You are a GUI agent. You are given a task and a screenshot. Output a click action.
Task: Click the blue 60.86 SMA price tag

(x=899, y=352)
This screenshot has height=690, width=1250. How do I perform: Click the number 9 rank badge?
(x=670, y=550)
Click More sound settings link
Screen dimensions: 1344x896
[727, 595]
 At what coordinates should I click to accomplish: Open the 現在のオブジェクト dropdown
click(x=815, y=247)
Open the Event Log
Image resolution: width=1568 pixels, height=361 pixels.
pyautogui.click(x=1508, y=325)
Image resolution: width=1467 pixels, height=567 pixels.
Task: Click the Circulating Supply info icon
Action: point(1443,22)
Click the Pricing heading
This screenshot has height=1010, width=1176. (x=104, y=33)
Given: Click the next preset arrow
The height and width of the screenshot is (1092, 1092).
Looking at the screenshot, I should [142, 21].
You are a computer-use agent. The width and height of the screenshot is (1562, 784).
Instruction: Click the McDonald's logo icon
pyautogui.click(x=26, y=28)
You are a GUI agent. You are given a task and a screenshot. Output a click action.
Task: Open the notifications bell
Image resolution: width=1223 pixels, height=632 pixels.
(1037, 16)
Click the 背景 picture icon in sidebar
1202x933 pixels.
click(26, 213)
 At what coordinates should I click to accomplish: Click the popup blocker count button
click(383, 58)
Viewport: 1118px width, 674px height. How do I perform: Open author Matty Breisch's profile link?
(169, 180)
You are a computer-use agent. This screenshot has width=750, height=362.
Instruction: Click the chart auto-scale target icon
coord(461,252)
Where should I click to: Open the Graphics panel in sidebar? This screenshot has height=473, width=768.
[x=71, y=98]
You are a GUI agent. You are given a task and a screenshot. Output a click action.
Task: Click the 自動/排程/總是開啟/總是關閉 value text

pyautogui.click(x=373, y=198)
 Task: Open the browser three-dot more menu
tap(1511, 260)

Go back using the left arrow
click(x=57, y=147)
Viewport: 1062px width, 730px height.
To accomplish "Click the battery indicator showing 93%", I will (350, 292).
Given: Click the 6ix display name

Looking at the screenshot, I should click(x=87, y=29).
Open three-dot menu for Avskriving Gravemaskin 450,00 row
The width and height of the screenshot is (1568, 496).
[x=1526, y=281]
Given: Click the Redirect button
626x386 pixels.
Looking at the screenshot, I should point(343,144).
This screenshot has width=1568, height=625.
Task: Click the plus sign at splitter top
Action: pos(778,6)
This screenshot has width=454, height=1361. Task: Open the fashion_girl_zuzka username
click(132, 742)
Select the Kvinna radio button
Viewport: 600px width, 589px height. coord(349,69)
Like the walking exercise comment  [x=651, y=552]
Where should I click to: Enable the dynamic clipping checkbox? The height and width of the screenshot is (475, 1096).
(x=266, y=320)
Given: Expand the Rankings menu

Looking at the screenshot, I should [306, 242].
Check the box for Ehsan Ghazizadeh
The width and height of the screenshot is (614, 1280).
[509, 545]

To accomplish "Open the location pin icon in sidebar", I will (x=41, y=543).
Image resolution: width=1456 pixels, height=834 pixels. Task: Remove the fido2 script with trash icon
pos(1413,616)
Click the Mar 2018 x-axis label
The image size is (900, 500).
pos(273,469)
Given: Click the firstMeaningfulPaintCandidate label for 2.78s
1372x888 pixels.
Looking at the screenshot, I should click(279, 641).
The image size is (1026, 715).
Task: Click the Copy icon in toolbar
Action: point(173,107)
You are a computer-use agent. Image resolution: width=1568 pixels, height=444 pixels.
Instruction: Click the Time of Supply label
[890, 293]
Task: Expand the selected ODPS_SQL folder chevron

• **Work to be completed**: A single number is the answer: the count of lines in the material above that contain "computer".

• **Task output**: 3